Micro-scale mismatches of electrically conductive and mechanically resilient regimes in Li-variant sulfide conductors

Abstract

Li-ion-conductive sulfide electrolytes have attracted significant attention with regard to the development of superior solid-state batteries owing to their high ionic conductivity and ductile mechanical properties. Nevertheless, the relationship between the variations in Li content resulting from extraction and insertion in sulfide electrolytes and their subsequent influence on the electrochemical and mechanical properties remains unelucidated. In this study, we simulated the electrochemical operating conditions of glass sulfides through experimental and computational methods.

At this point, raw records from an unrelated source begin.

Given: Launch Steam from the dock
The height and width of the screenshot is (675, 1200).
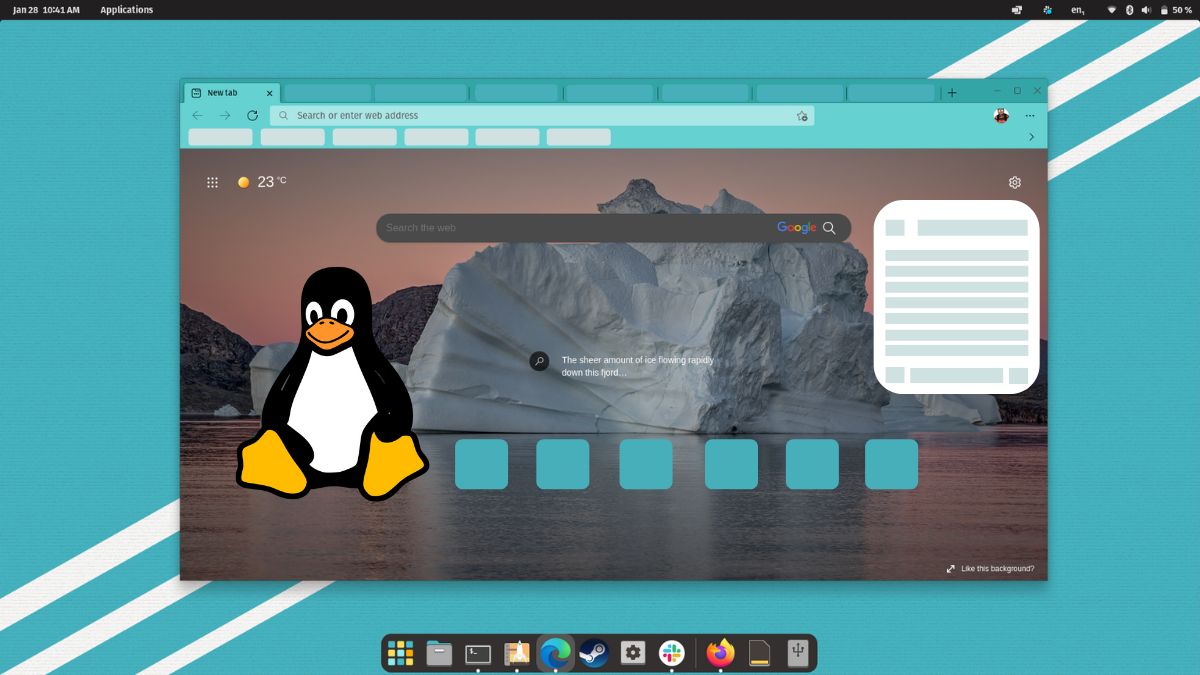Looking at the screenshot, I should pos(595,652).
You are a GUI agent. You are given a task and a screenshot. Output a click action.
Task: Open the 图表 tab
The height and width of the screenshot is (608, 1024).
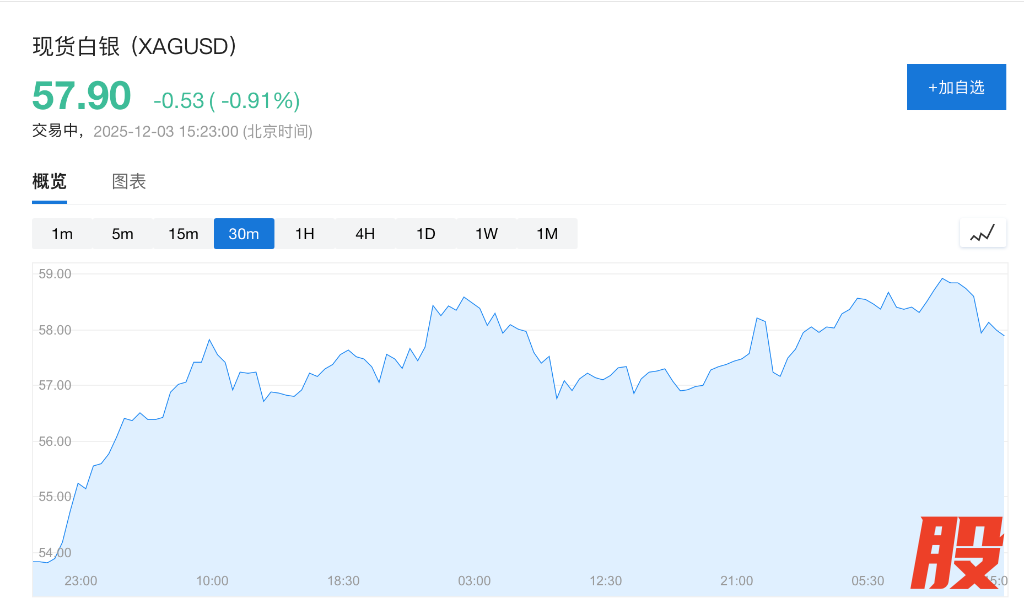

Our investigation focused on the microscale reversibility of their electrochemical and mechanical properties. In Li-variant glass sulfides, (Li₂S)_0.75(1−x)(P₂S₅)_0.25S_0.75x, we demonstrated that 50% Li deficiency induced polymerization, resulting in a 98% decrease in Li-ion conductivity. Furthermore, we posit that changes in the mechanical properties of solid electrolytes during plastic deformation can be evaluated using Pugh’s ratio. In the case of Li deficiency, the Pugh’s ratio is reduced by 24%, and the solid electrolyte becomes extremely brittle. Interface deterioration in solid-state batteries is accelerated by the irreversible elastic hardening resulting from delithiation and polymerization of solid electrolytes during continuous electrochemical cycling. These evaluation approaches, which are based on Li-variant glass sulfides, afford guidelines for designing electrolytes suitable for cathodes.